GOYA Y LUCIENTES, Francisco de (Fuendetodos, 1746 – Bordeaux, 1828)
Goya trained as a painter in Saragossa, in the study of José Luzán. In 1763 and 1766 he unsuccessfully entered a competition at the Real Academia de Bellas Artes de San Fernando in Madrid. Four years later, in 1770, he travelled to Italy, where he studied the great masters and submitted one of his paintings to a competition held by the Academy in Parma, where he was awarded a honourable mention. When in 1771 he returned to Saragossa, he undertook the decoration of the Virgin’s coreto (small choir) in the Basilica of Nuestra Señora del Pilar and eleven mural paintings for the Cartuja de Aula Dei.
In 1775 Goya moved to Madrid, to work in the Santa Barbara Royal Tapestry Factory, thanks to the support of the painter Mengs.
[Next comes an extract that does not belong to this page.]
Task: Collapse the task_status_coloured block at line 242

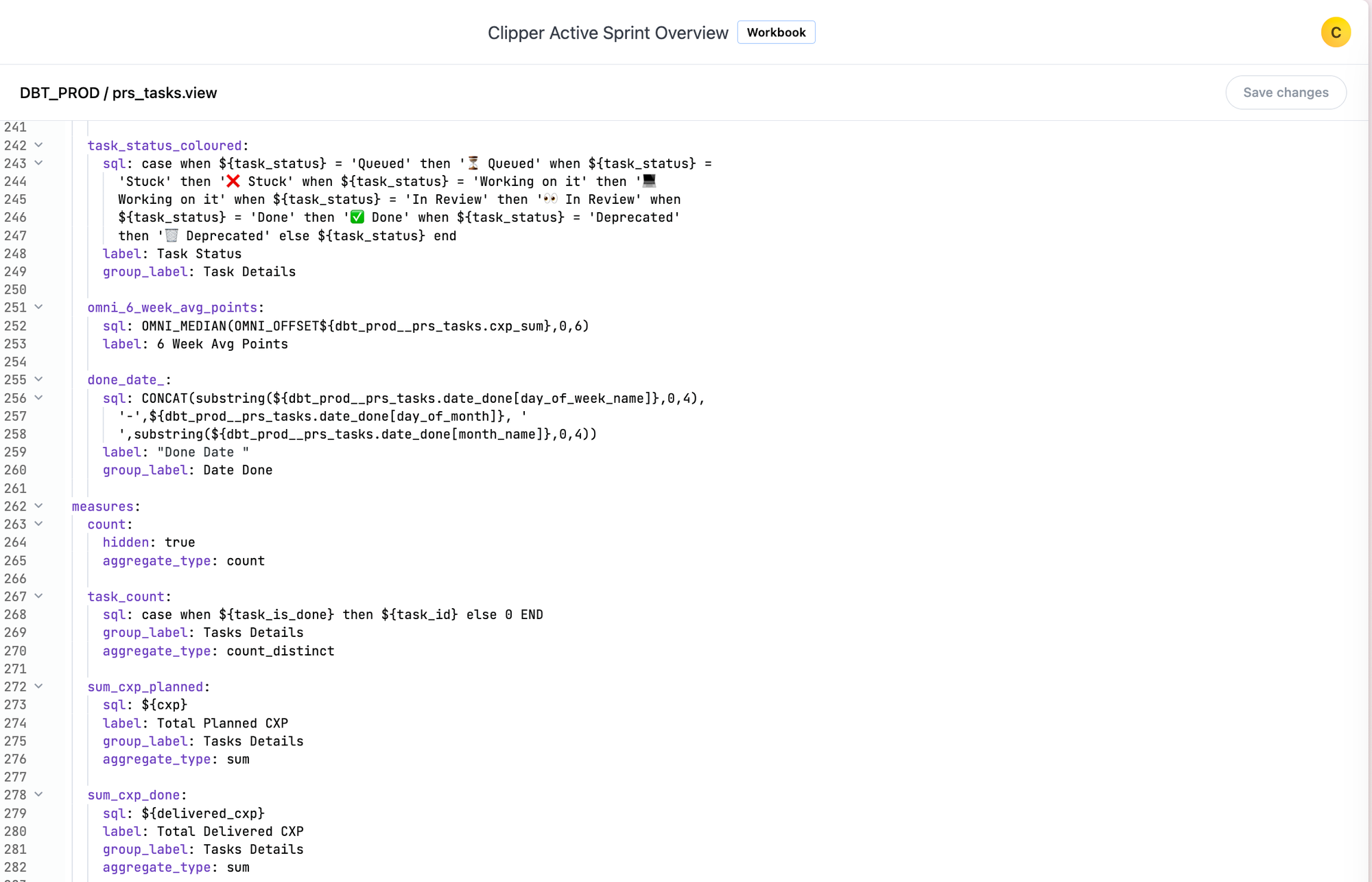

His first commission was a series of cartoons for the princes’ dining room in El Escorial. This was followed by other commissions of scenes from everyday life to decorate several rooms in the Palace of El Pardo; thus Goya began to assert himself as a painter within the Rococo tradition. In 1778 he published a series of etchings based on paintings by Velázquez. Two years later he submitted his Christ on the Cross to the Real Academia de Bellas Artes de San Fernando and as a result he was elected a member of it. At approximately the same time he was commissioned the decoration of two cupolas of the Basilica of El Pilar. Francisco Bayeu—the project supervisor—did not approve of Goya’s designs, which led to their confrontation; both painters would come together again in the early 1780s in the decoration of the altar of San Francisco el Grande, Madrid.
In 1783 Goya portrayed the Count of Floridablanca, this being his first important commission as a portraitist. In the following years, his dedication to this genre allowed him to free himself from the constrictions of the tapestry cartoons and the commissions of religious paintings. The skill with which he conjured up the reflections and effects of the light—following Velázquez’s example—and his ability to grasp the psychology of the sitter soon rewarded him with official recognition, as the king appointed him royal painter in 1786 and court painter in 1789.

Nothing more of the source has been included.